## [PAGE EXCERPT]
__________
Image #1: Wilson’s Plover flapping after bath

THE Best Image from a Really Great Afternoon!

I killed on Friday afternoon. I worked exclusively with the SONY 600 GM, the 2X TC, and the a9 ii. Overall, as expected, the images were all insanely sharp as long as I managed to do a halfway decent job of framing. For the most part, I lowered the tripod, sat on the wet sand, and worked with the lens about 18 inches off the ground. At that height, working at 1200mm, the angle of declination (to the subject) is relatively shallow; it appears as if you are working from a much lower perspective. Here’s the rule: with subject size constant, the longer the focal length, the shallowed the angle of declination (or inclination if you are photographing a bird above your position.

That said, at times, I lowered the tripod so that the lens was about 8 inches off the ground. Then I tilted out the rear monitor and used that to frame and focus without having to get down in the muck to get my (left) eye to the viewfinder. Even with my reading glasses on, it is difficult to note head angle and other small yet important details. Thus, I was shooting much more aggressively than I usually do. I did activate the level on the rear monitor and was able to see that go green, so that eliminated one potential problem. Getting really low is, however, a big plus.

At times, thinking that 8 inches was too high, I placed the lens foot on the sand, made a huge mess of the CR-X5 low foot, struggled to stay level, and got even lower. From now on I will bring a Skimmer II and a Ground Pod to facilitate super-low angle shooting while keeping the lens foot out of the muck.

I must say that the titling rear screen of the SONY a9 series bodies kills the articulating screen on the Canon R5. Rather than tilting the screen out as on the SONY, the rear monitor on the R5 needs to be flipped and then moved out to the left side of the camera body. I have tried several times to use the R5’s articulating screen to get low, and have given up quickly each time. It just is not practical.

ps: You will be seeing lots more images from that great afternoon here soon.

Image #1A: SONY AF points for the Wilson’s Plover flapping after bath image


As I wrote in the The Sony Camera User’s e-Guide and One Camera Set-up Video, Zone AF is not always as accurate as Tracking Expand Flexible Spot, but it is a lot easier to use and is much more forgiving. It acquires focus faster and does not require any great skill to stay locked on. Here, it performed flawlessly by tracking the bird’s cheek, right on the same plane as the bird’s eye. I can’t wait to see what the new Sony Alpha a1 can do in these situations.

Image #1B: RawDigger screen capture for the Wilson’s Plover flapping after bath image

Exposure is so much easier with SONY Zebras …

Set the shutter speed and aperture that you want, dial up the ISO until you see Zebras, click the ISO down until the Zebras disappear, and then raise the ISO one click until they re-appear. If you have Zebras set up as detailed in the The Sony Camera User’s e-Guide and One Camera Set-up Video, you will have a perfect or near perfect exposure every time. In the guide, we differentiate between the degree of Zebras you want in the sun versus what you are looking for in low light or on cloudy days.
__________
## [GIVEN RECORDS]

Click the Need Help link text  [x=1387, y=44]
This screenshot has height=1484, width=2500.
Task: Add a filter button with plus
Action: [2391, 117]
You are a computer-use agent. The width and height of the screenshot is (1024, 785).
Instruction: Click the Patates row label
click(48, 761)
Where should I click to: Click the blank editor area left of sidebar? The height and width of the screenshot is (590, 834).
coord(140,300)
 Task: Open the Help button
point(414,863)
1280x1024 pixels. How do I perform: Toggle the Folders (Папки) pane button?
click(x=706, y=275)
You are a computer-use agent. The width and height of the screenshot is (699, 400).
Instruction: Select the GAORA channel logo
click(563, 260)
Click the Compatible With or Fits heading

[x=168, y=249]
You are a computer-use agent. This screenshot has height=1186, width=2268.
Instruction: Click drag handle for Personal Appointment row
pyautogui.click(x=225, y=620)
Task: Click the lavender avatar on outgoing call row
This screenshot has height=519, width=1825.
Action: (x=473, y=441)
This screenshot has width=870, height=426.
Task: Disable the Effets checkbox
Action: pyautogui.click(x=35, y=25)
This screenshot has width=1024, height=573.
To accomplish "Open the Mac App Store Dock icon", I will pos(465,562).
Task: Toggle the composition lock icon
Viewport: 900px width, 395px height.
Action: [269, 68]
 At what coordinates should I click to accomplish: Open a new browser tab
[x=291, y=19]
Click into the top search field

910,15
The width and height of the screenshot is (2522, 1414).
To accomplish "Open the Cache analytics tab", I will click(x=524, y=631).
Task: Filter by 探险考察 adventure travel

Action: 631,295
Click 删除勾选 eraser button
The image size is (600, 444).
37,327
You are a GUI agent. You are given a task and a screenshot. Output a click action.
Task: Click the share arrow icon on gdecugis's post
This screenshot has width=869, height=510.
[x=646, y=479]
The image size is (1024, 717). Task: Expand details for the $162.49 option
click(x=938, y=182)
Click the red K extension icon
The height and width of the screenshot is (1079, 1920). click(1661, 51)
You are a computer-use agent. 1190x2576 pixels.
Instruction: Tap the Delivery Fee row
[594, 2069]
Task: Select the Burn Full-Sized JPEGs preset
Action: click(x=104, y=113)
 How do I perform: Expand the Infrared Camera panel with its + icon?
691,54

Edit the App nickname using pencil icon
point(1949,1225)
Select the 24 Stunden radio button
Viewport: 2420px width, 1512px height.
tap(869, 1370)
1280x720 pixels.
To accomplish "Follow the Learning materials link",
__________
## [WHAT TO DO]
• 1. What does the plover photography post say about each of these?
(a) For most of the afternoon, about how far off the ground was the lens?
(b) Which piece of gear did the author make a huge mess of by placing the lens foot on the sand?
(c) What part of the bird did Zone AF track?
• 2. Could you carry on the plover photography post, starting right after its last sentence?

## [RESPONSES TO THE EXERCISE]
• 1.
(a) About 18 inches.
(b) The CR-X5 low foot.
(c) The bird's cheek, on the same plane as its eye.

• 2.
BTW, this one is perfect. The 26 OvExp pixels all reside in the specular catchlight (of the eye).

In the RawDigger e-Guide, you will learn exactly how to set up the Adapted “pink” RawDigger Histogram and how to use it to quickly and easily evaluate the exposure or raw file brightness of images from all digital cameras currently in use.

Image #1C: Topaz DeNoise screen capture for the Wilson’s Plover flapping after bath image

A Huge Benefit of Learning to Mega-Expose-to-the Right

By learning to truly mega-expose your raw files to the right (s I have done with RawDigger), noise is minimized. In the original on our left, there is very little noise visible. Click on the image to enlarge it and see that DeNoise on Low Light on Auto cleaned the noise up beautifully, and sharpened the already sharp image nicely and non-destructively.

Image #1D: Topaz Sharpen AI 100% screen capture for the Wilson’s Plover flapping after bath image

Selecting the Subject in Photoshop

I recently updated my Adobe Photoshop subscription (now Photoshop 2021) to the 22.2.0 Release. I gotta say that Select > Subject was greatly improved in the new version. Here I selected the subject (with just one click!), placed the selection on its own layer, and brought the image into Sharpen AI. I was not surprised that the plug-in selected Stabilize as even with the fast shutter speed of 1/2000 second, I knew that there would be some degree of motion blur.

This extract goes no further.